─── Recorded information

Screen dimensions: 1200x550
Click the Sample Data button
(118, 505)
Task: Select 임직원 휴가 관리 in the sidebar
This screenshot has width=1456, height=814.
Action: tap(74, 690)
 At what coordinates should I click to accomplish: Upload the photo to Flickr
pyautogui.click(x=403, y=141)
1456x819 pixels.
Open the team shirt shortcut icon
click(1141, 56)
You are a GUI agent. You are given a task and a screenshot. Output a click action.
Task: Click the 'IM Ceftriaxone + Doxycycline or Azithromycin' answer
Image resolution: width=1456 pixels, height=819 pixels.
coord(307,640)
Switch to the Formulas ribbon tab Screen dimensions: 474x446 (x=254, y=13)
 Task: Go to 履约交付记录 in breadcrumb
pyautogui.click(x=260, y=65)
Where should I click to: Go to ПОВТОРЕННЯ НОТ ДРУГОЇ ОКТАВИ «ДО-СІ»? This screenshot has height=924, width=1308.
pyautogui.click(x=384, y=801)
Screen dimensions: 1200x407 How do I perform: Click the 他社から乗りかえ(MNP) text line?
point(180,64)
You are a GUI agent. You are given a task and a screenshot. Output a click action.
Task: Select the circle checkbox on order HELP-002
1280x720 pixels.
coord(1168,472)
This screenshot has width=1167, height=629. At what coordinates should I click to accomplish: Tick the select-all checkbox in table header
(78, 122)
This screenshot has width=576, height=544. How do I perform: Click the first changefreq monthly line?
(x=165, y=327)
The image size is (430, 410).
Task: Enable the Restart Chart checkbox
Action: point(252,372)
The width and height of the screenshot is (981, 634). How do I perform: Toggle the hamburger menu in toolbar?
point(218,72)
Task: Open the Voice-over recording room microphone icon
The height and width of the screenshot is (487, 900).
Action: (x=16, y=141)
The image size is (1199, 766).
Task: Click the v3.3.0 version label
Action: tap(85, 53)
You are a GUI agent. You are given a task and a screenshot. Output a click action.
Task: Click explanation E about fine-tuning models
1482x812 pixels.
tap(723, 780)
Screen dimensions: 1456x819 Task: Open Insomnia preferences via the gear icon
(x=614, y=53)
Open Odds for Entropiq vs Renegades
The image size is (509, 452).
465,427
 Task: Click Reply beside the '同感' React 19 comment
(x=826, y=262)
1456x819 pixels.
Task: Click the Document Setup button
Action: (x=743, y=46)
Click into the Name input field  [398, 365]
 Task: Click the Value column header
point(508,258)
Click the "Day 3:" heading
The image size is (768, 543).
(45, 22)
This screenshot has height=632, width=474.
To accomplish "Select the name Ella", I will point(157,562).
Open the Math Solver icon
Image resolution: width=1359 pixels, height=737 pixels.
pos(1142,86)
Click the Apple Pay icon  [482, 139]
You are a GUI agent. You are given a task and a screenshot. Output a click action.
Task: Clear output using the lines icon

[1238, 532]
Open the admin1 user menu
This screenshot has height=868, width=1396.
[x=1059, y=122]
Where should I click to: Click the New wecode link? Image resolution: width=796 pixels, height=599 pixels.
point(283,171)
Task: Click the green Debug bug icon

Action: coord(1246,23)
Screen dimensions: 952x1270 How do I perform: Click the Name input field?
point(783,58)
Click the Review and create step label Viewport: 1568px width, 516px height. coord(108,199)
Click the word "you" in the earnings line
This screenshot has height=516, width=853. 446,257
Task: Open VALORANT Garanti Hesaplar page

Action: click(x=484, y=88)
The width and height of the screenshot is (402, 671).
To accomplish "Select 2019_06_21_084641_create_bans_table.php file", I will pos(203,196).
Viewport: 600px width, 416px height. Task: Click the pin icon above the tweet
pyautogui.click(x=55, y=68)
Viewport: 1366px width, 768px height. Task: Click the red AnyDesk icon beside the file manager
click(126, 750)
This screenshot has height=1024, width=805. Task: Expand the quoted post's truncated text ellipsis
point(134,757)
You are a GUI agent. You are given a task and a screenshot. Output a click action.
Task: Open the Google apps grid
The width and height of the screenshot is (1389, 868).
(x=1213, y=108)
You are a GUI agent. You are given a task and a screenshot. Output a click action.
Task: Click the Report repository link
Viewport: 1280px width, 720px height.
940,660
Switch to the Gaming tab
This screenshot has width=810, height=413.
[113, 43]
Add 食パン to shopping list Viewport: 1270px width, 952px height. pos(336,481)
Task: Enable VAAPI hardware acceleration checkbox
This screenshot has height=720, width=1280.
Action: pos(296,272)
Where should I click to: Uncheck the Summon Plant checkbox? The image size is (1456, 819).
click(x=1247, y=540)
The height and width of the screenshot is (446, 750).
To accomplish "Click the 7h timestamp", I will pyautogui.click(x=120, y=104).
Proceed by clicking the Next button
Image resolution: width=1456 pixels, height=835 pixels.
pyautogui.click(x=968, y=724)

──────

Work required:
Retype the listing from the line with "Click into the" to the line with "Action: pos(296,272)", including both of those lines, and reproduce every line between them without alteration.

Task response:
Click into the Name input field  [398, 365]
 Task: Click the Value column header
point(508,258)
Click the "Day 3:" heading
The image size is (768, 543).
(45, 22)
This screenshot has height=632, width=474.
To accomplish "Select the name Ella", I will point(157,562).
Open the Math Solver icon
Image resolution: width=1359 pixels, height=737 pixels.
pos(1142,86)
Click the Apple Pay icon  [482, 139]
You are a GUI agent. You are given a task and a screenshot. Output a click action.
Task: Clear output using the lines icon

[1238, 532]
Open the admin1 user menu
This screenshot has height=868, width=1396.
[x=1059, y=122]
Where should I click to: Click the New wecode link? Image resolution: width=796 pixels, height=599 pixels.
point(283,171)
Task: Click the green Debug bug icon

Action: coord(1246,23)
Screen dimensions: 952x1270 How do I perform: Click the Name input field?
point(783,58)
Click the Review and create step label Viewport: 1568px width, 516px height. coord(108,199)
Click the word "you" in the earnings line
This screenshot has height=516, width=853. 446,257
Task: Open VALORANT Garanti Hesaplar page

Action: click(x=484, y=88)
The width and height of the screenshot is (402, 671).
To accomplish "Select 2019_06_21_084641_create_bans_table.php file", I will pos(203,196).
Viewport: 600px width, 416px height. Task: Click the pin icon above the tweet
pyautogui.click(x=55, y=68)
Viewport: 1366px width, 768px height. Task: Click the red AnyDesk icon beside the file manager
click(126, 750)
This screenshot has height=1024, width=805. Task: Expand the quoted post's truncated text ellipsis
point(134,757)
You are a GUI agent. You are given a task and a screenshot. Output a click action.
Task: Open the Google apps grid
The width and height of the screenshot is (1389, 868).
(x=1213, y=108)
You are a GUI agent. You are given a task and a screenshot. Output a click action.
Task: Click the Report repository link
Viewport: 1280px width, 720px height.
940,660
Switch to the Gaming tab
This screenshot has width=810, height=413.
[113, 43]
Add 食パン to shopping list Viewport: 1270px width, 952px height. pos(336,481)
Task: Enable VAAPI hardware acceleration checkbox
This screenshot has height=720, width=1280.
Action: pos(296,272)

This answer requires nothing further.